# Work instruction
Pictures are not part of the copy. Set down exactly the lines from the one containing "Image resolution: width=590" through the last line of the material below.

**** Material provided ****

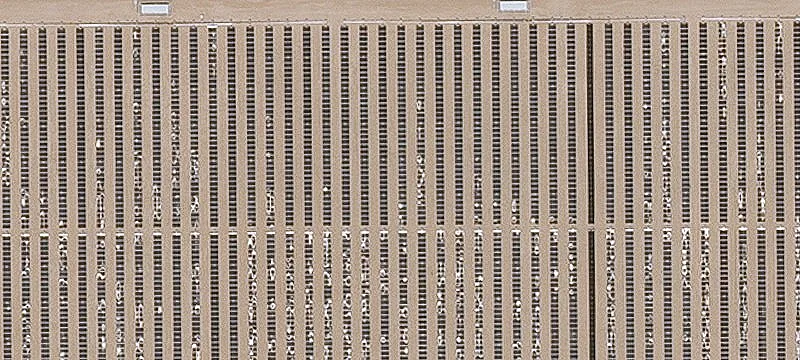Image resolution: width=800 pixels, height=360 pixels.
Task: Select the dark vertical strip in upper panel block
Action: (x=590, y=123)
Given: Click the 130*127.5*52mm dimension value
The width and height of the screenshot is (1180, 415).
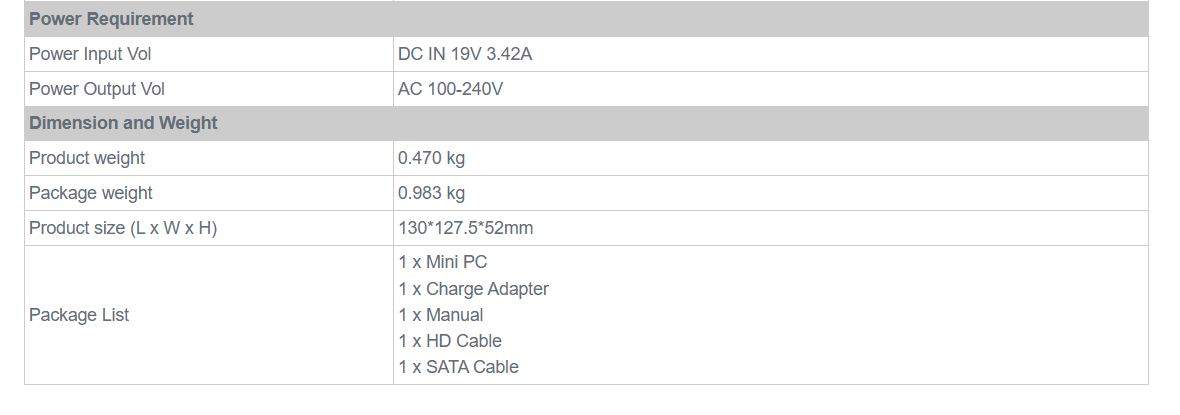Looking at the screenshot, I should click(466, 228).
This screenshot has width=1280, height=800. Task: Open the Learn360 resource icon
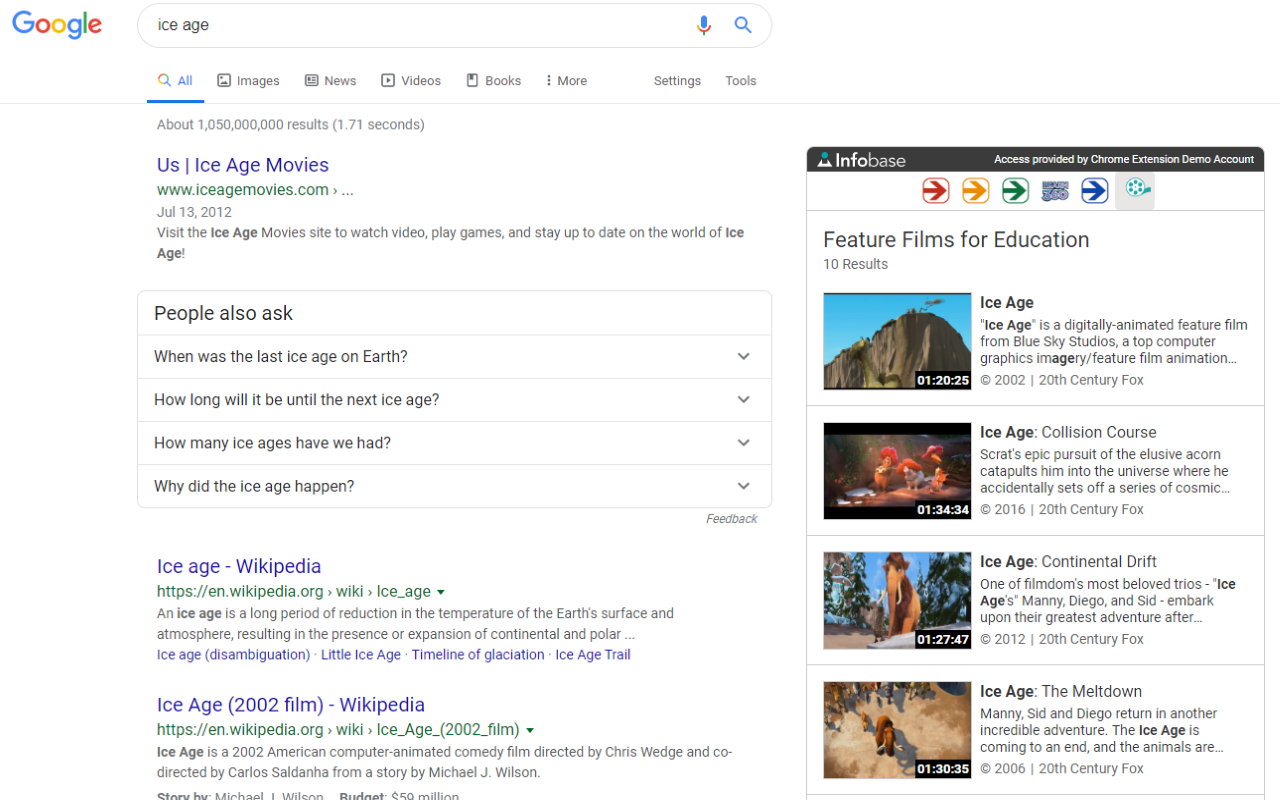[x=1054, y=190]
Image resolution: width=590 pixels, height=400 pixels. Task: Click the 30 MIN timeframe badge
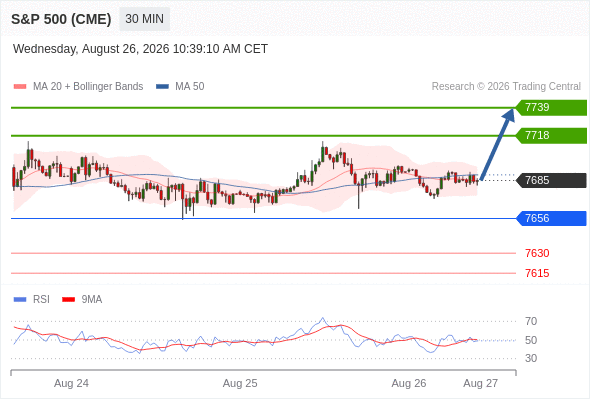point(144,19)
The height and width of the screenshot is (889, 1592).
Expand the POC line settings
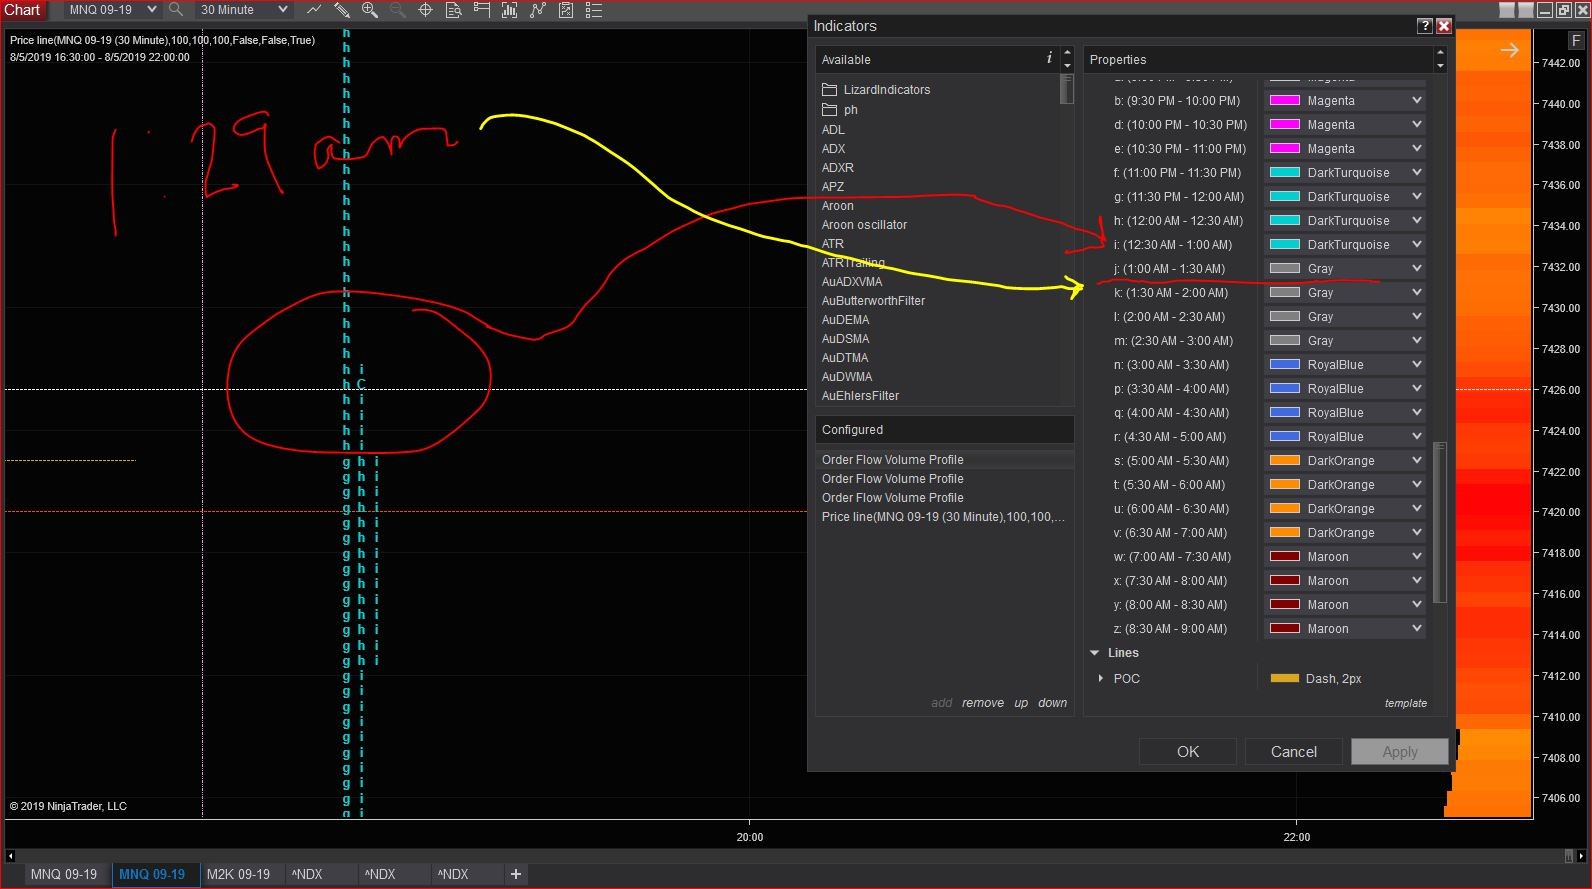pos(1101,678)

****

# Problem solution
Image resolution: width=590 pixels, height=400 pixels. Task: Click the 30 MIN timeframe badge
point(144,19)
The height and width of the screenshot is (889, 1592).
Expand the POC line settings
pos(1101,678)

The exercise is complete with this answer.